Excerpt to read
====
Figure 1: Establishing the outcomes
Figure 1 illustrates the approach used to ground the research in the social sciences. It also illustrates the complexity of outcomes that characterise this curriculum domain and shows that the search for evidence went beyond conventional and easily measurable outcomes – such as test scores based on knowledge recall and discrete skills performance – into the more complex areas of conceptual understanding, cultural identity, and affective learning. As Bereiter15 has argued, "to draw politicians and business people away from their fixation on achievement test gains one must offer them the vision of a superior kind of outcome. The failure to do that is, Ibelieve, the most profound failure of educational thought in our epoch" (p. 490).
For the purposes of orientating the subsequent search for evidence, outcomes were represented in separate categories (Figure 1). It is not intended, however, that these categories should be understood as mutually exclusive: just as there is interaction between the outcomes within a category, there is significant interaction between the categories. For example, an understanding of cultural identity draws on many outcomes. For students to understand their own multiple cultural identities (gender, ethnic heritages, location, and so on), they need to understand: the concept of identity; the implications the concept has for their participation, behaviour, and sense of worth; and the affective influence that identity has on them. The studies that informed this synthesis typically reported on outcomes that related to several of the categories in the above framework.
1.4 Social studies pedagogy in New Zealand
Pedagogical approaches in the social sciences have been the subject of a number of national surveys in New Zealand16.
While a survey of 853 teachers in 2002 found that social studies teachers were generally very satisfied with the curriculum17 the Education Review Office (ERO)18 expressed concern that:
students often experience 'hit and miss' social studies programmes that can result in shallow learning. It is rare for students to be engaged in a sequence of activities that have a purpose (p. 3).
In 2005, ERO carried out a follow-up survey of years 4 and 8 social studies teaching in 153 schools. Teaching was assessed against six criteria:
- The content of the learning programmes reflects Social Studies in the New Zealand Curriculum.
- Resources and technology are used effectively in the teaching of social studies in the classroom.
- Teachers have the subject and pedagogical knowledge to provide effective social studies programmes.
- Teachers have appropriate teaching strategies in place to assess and meet the needs of diverse groups of students.
- Teachers effectively assess student achievement in social studies.
- Teachers effectively motivate and engage students so they achieve highly in social studies.
====
Data extract
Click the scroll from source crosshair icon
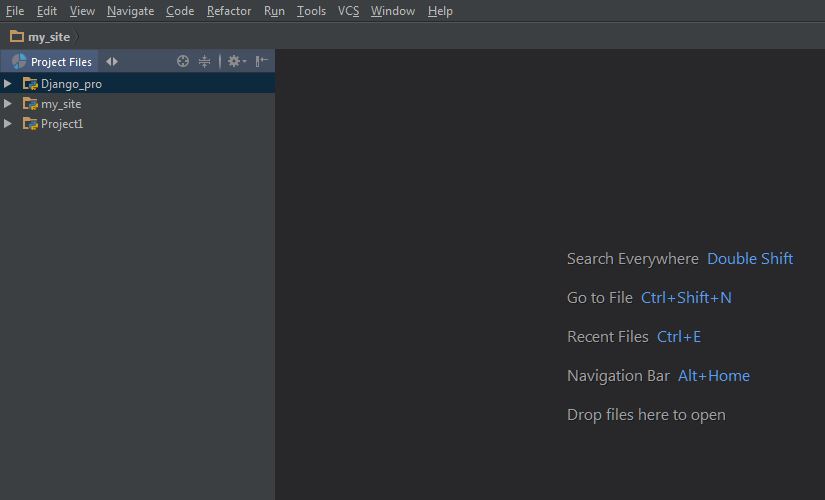This screenshot has height=500, width=825. coord(183,62)
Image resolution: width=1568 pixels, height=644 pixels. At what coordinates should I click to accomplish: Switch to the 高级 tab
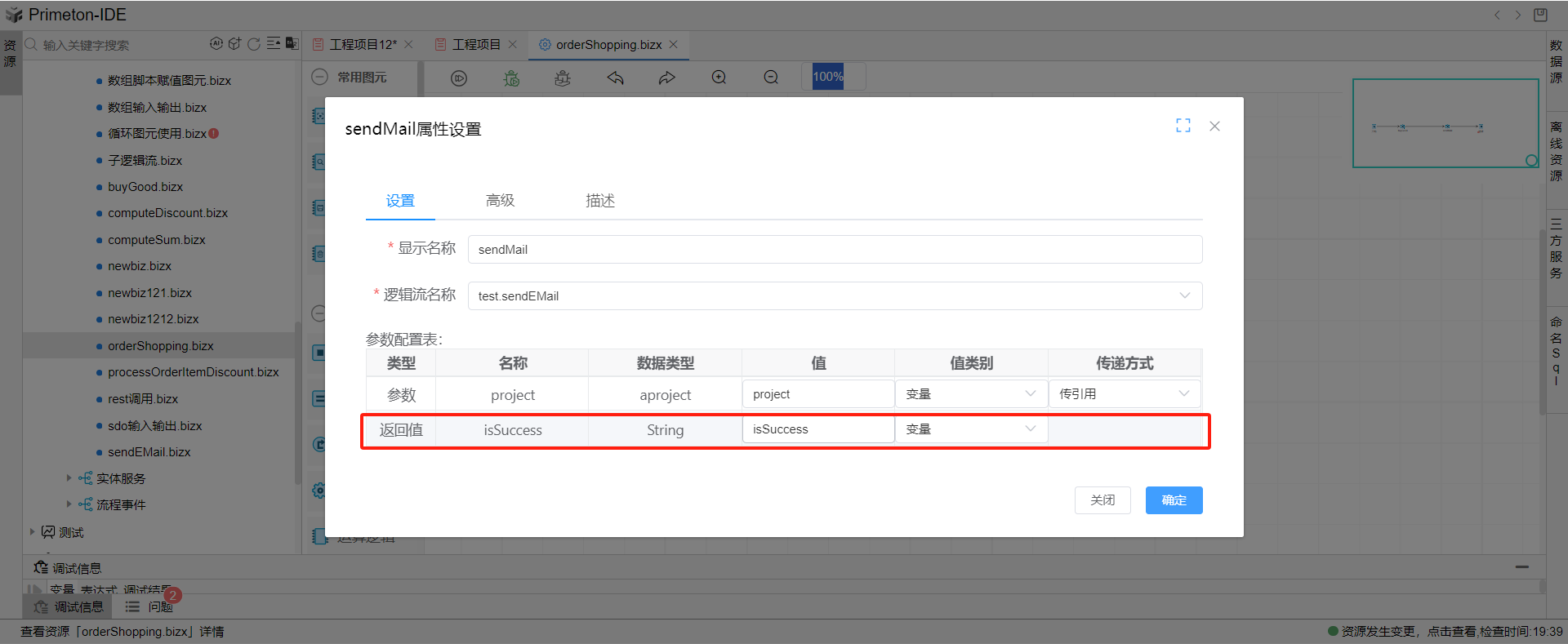coord(500,201)
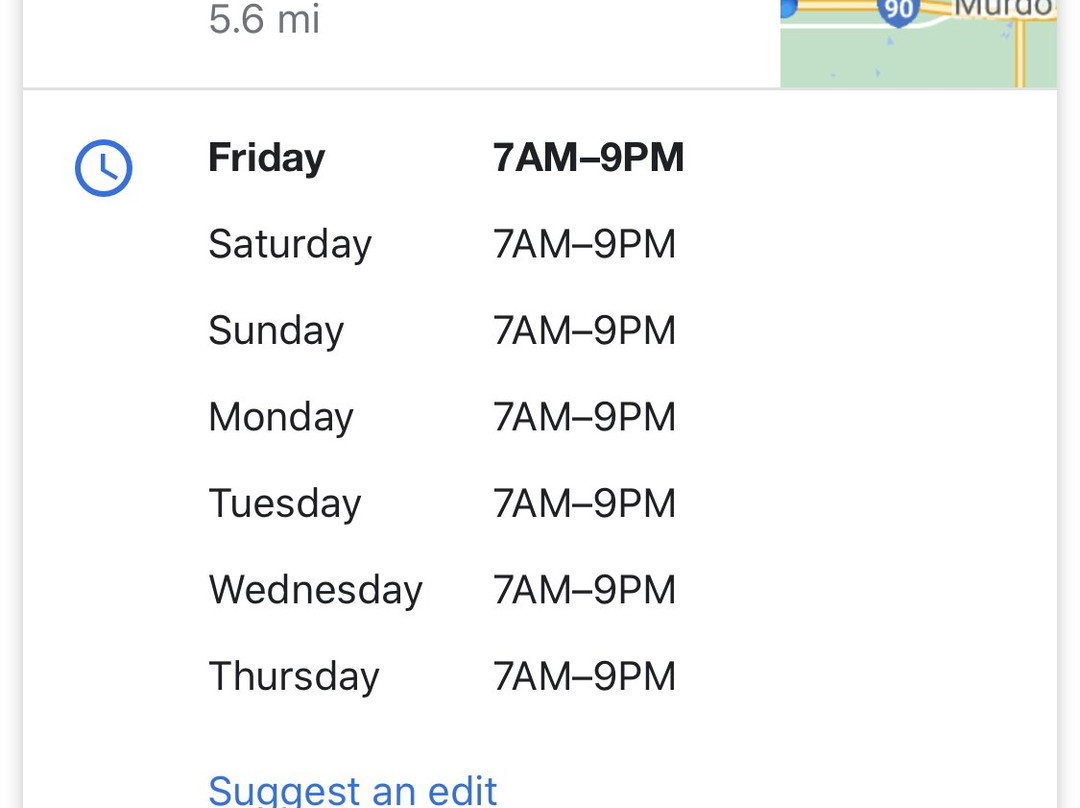
Task: Click Tuesday's 7AM–9PM hours
Action: tap(584, 504)
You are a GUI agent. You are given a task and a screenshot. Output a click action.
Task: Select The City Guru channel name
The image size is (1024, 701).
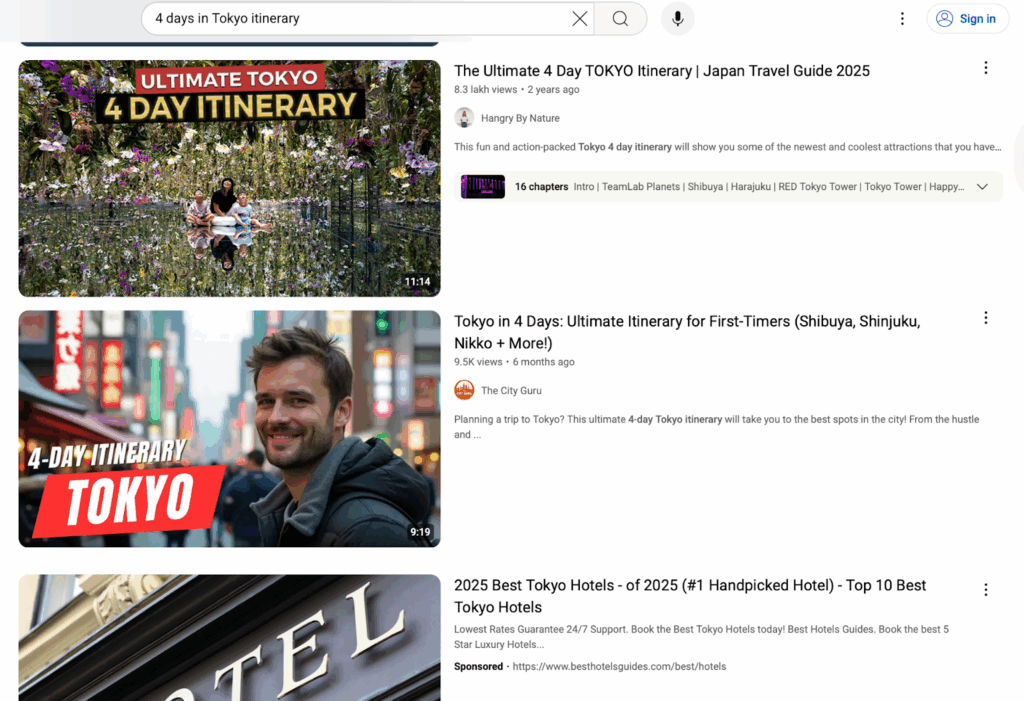(x=510, y=390)
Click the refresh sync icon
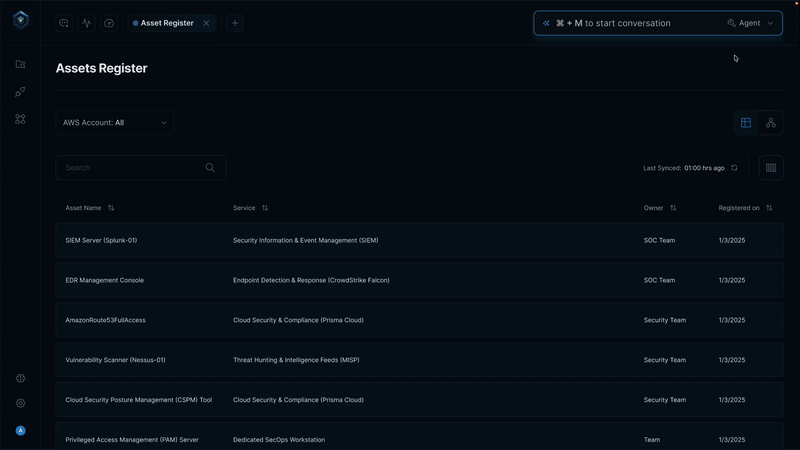This screenshot has height=450, width=800. click(735, 168)

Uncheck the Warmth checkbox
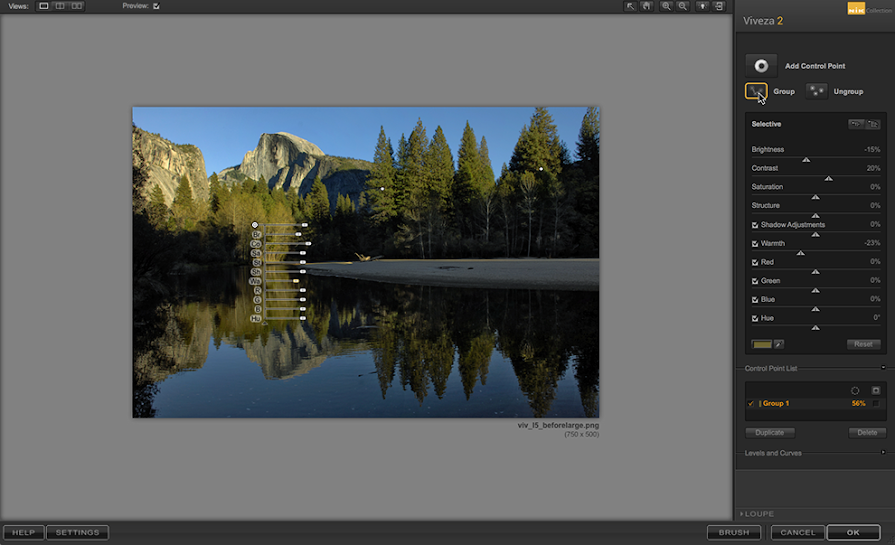[755, 243]
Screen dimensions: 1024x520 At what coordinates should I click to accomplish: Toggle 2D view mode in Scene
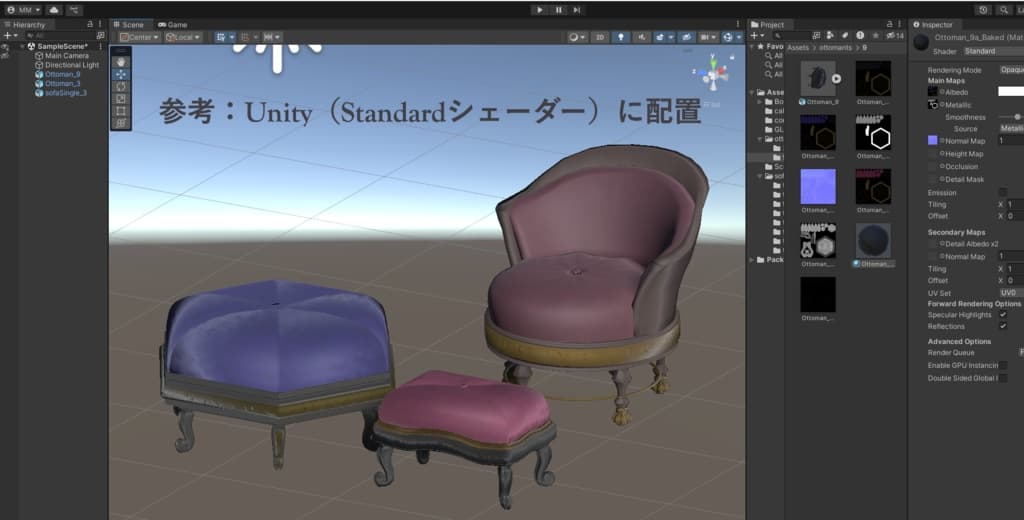599,37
====
Task 1
In the passage on social studies outcomes and pedagogy, how many schools did the Education Review Office include in its 2005 follow-up survey?
Task 2
Pick up the passage on social studies outcomes and pedagogy after its final sentence and carry it forward.
The lines above play no part in what comes next.

Task response 1
153 schools.

Task response 2
On the basis of their observations, ERO concluded19 that:
21 percent of teachers … were effective in all six areas of quality of teaching. A further 63 percent of teachers were effective in some areas but less effective in other areas of quality teaching. Sixteen percent of the teachers reviewed were less effective in all aspects of the quality of teaching of social studies … In addition to this, assessment practices in social studies were poor, directly influencing how well teachers were able to meet the needs of all students and report student progress to parents (p. 1).
The teachers surveyed typically taught 10–15 hours of social studies per term, often as part of 'topic time'. The fact that social studies teaching was integrated with other subjects tended to magnify the difficulty of aligning what was taught with curriculum objectives. Significantly for this BES, only 38% of teachers were identified as effective or highly effective for diverse learners – largely because so many failed to make use of assessment to adapt learning programmes to the needs of their students. ERO assessed teaching to be most effective in the areas of student engagement (71% effective or highly effective), resource use (70%), subject and pedagogical knowledge (64%), and design and implementation (61%). A follow-up investigation20 examined the practices of three schools with high-quality teaching programmes, with the aim of identifying characteristics that contributed to quality social studies. While the schools were quite different, their pedagogies had much in common. Each school:
- had designed and implemented a school-wide social studies programme that was sequential and showed a coherent progression through the year levels;
- provided interesting and varied programmes of learning, based on students' interests and abilities;
- provided opportunities for students to study local and national contexts and themes;
- arranged for social studies staff to meet on a regular basis to plan together and share ideas;
- supported the social studies programme with teaching resources and by funding teacher release time;
- used a wide variety of activities and resources in the programmes, with a focus on local resources and people from the community;
- made use of a variety of ICT (information and communication technology) tools;
- gave extra support to students with special learning needs and special abilities;
- collected and analysed student achievement information in social studies at both class and school-wide levels;
- encouraged students to review their own learning;
- communicated high expectations for student achievement in social studies. (p. 15)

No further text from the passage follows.